Indices of bone formation were assessed in metaphyseal trabecular and diaphyseal endocortical bone (no labeling was evident on the periosteal mid-diaphysis). Following euthanasia, the left and right tibia were fixated in 10% formalin and dehydrated in isopropyl alcohol. The samples were infiltrated with a series of three solutions comprising methyl methacrylate (85%), n-butyl phthalate (15%), and benzoyl peroxide (0 g/100 ml, 1 g/100 ml, 2 g/100 ml), and then embedded in polymerized methyl methacrylate. Coronal 7 µm sections were cut from the metaphysis with a rotary microtome (Model 2165, Leica, Wetzlar, Germany) while transverse 40 µm sections were cut from the mid-diaphysis with a diamond wire saw (Model 3241, Well Diamond Wire Saws, Inc., Norcross, GA). Calcein labels were traced using standard software (Osteomeasure, OsteoMetrics Inc., Atlanta, GA) that computed the amount of single labeled surface (sLS/BS), double-labeled surface (dLS/BS), mineralizing surface (MS/BS), mineral apposition rate (MAR), and bone formation rate (BFR/BS) [18].

TRAP staining

Resorption activity was assessed in trabecular bone of the metaphysis by staining for tartrate resistant acid phosphatase (TRAP). Following euthanasia, each tibia was fixed in 10% formalin, decalcified in 2.5% formic acid, dehydrated in increasing concentrations of ethyl alcohol (70%, 95%, 100%), and then embedded in glycol methacrylate (JB-4 Embedding Kit, Polysciences, Inc.). Coronal 7 µm sections of the proximal tibia were cut on a rotary microtome (Model 2165, Leica, Wetzlar, Germany) and stained for TRAP activity, as described previously [6]. To enhance the contrast between the TRAP stain and the bone surface, sections were counterstained with methyl green. The ratio of osteoclast surface to bone surface (Oc.S/BS) was computed (Osteomeasure).


Differences in histologic and morphometric indices between the left and right tibiae within the same group of mice were determined with non-parametric Wilcoxon tests. Wilcoxon tests were also used to compare microCT based bone morphology between baseline (day −1) and completion (day 21). Differences between AGE-CTR, CTR, and ACC tibiae or SHAM, SHAM-CTR, and CTR tibiae were evaluated by Kruskal-Wallis tests with Dunn post-hoc tests. SigmaStat for Windows 3.10 (Systat Software Inc., Richmond, California) was used for all statistical comparisons.
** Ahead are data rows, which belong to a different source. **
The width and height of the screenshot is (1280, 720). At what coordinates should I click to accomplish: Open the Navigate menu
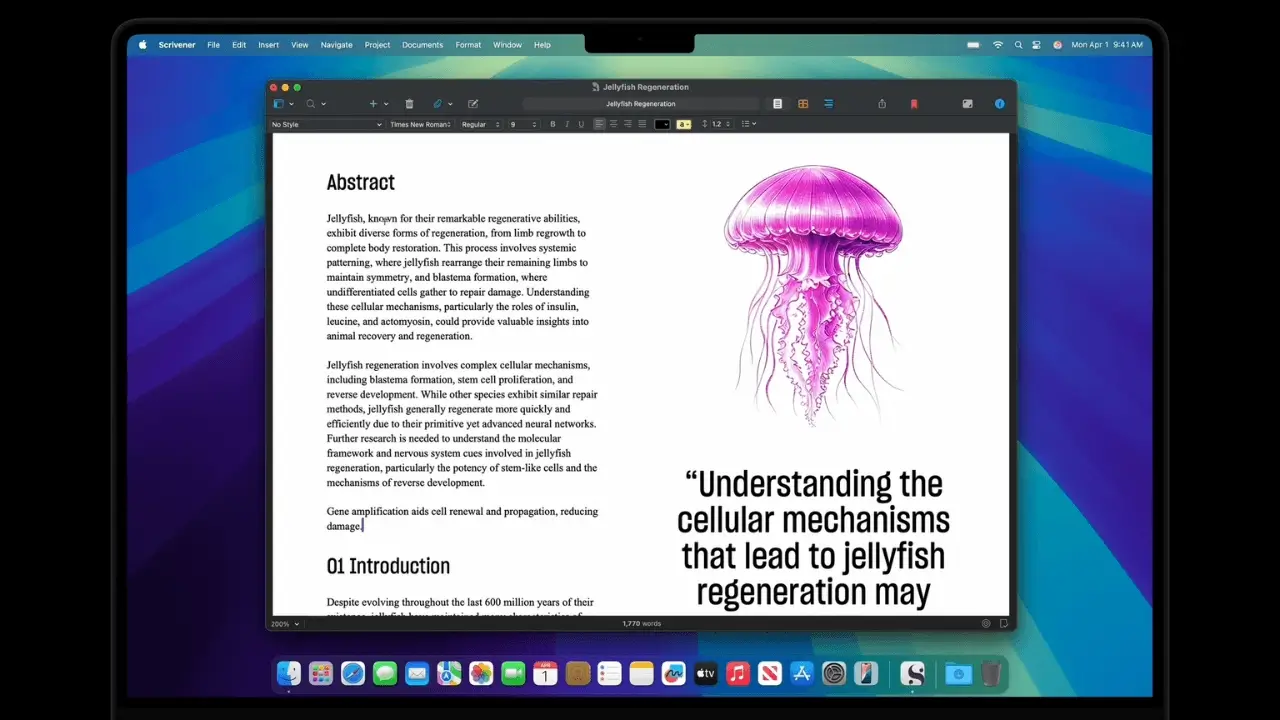336,44
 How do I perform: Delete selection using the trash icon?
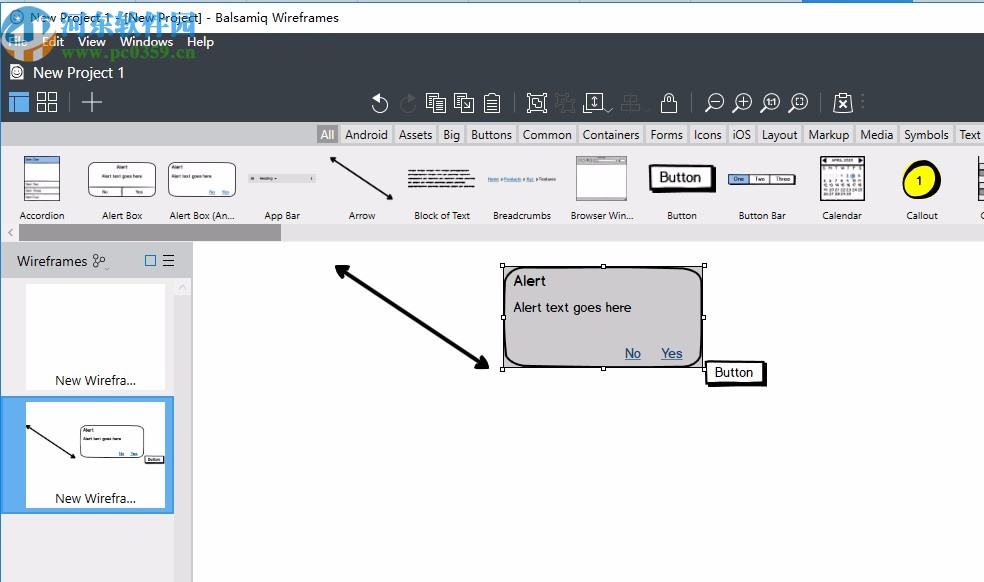[x=843, y=102]
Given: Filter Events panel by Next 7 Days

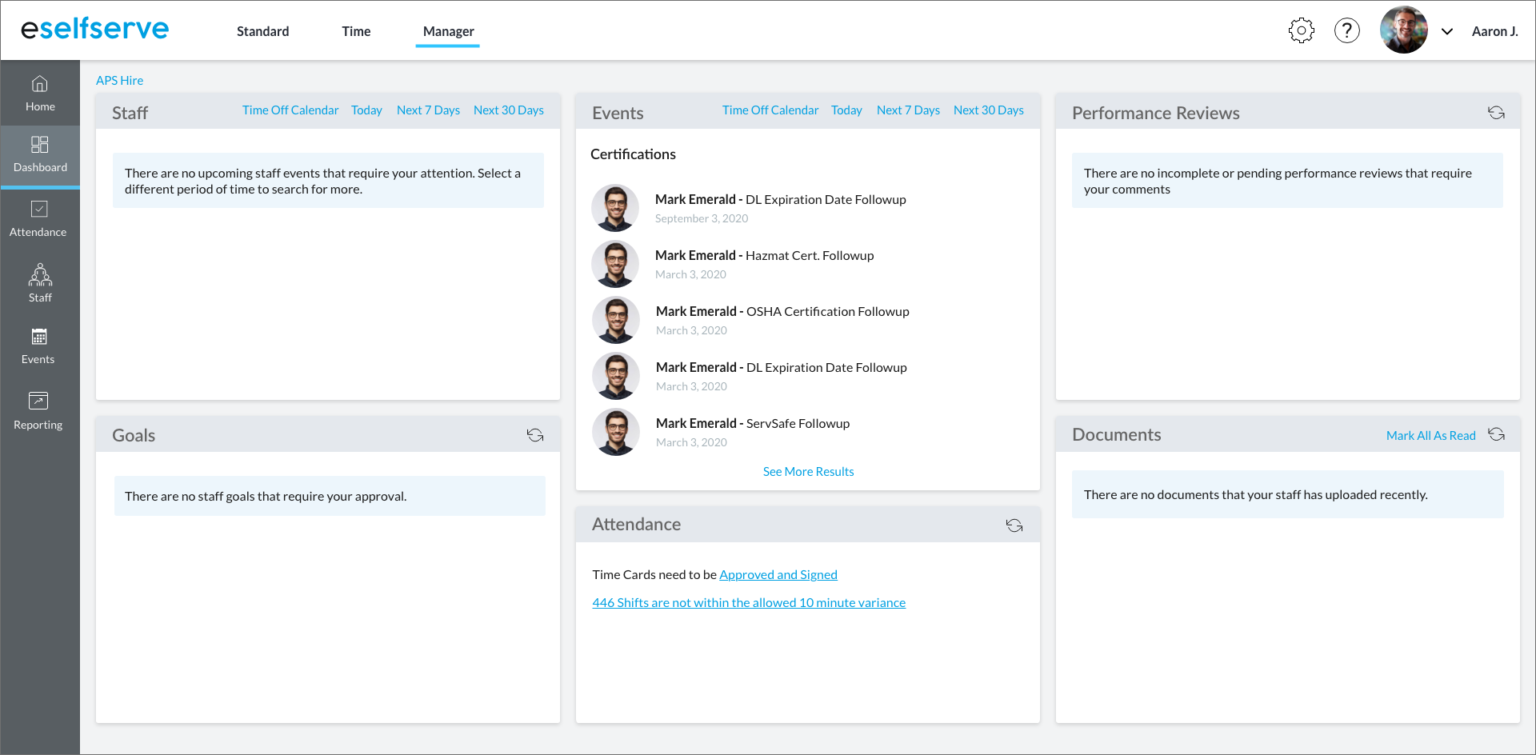Looking at the screenshot, I should [x=908, y=110].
Statistical significance was set at 5%. All data were presented as mean±standard deviation, unless specified otherwise.


Baseline morphology

At baseline, there were no differences in trabecular or cortical bone morphology between tibiae pertaining to the different groups used in this study (Table 1). There were also no internal baseline differences in metaphyseal or diaphyseal bone morphology between left and right hindlimbs of age matched control mice and, therefore, the average of the two limbs for any given index was used for further analysis.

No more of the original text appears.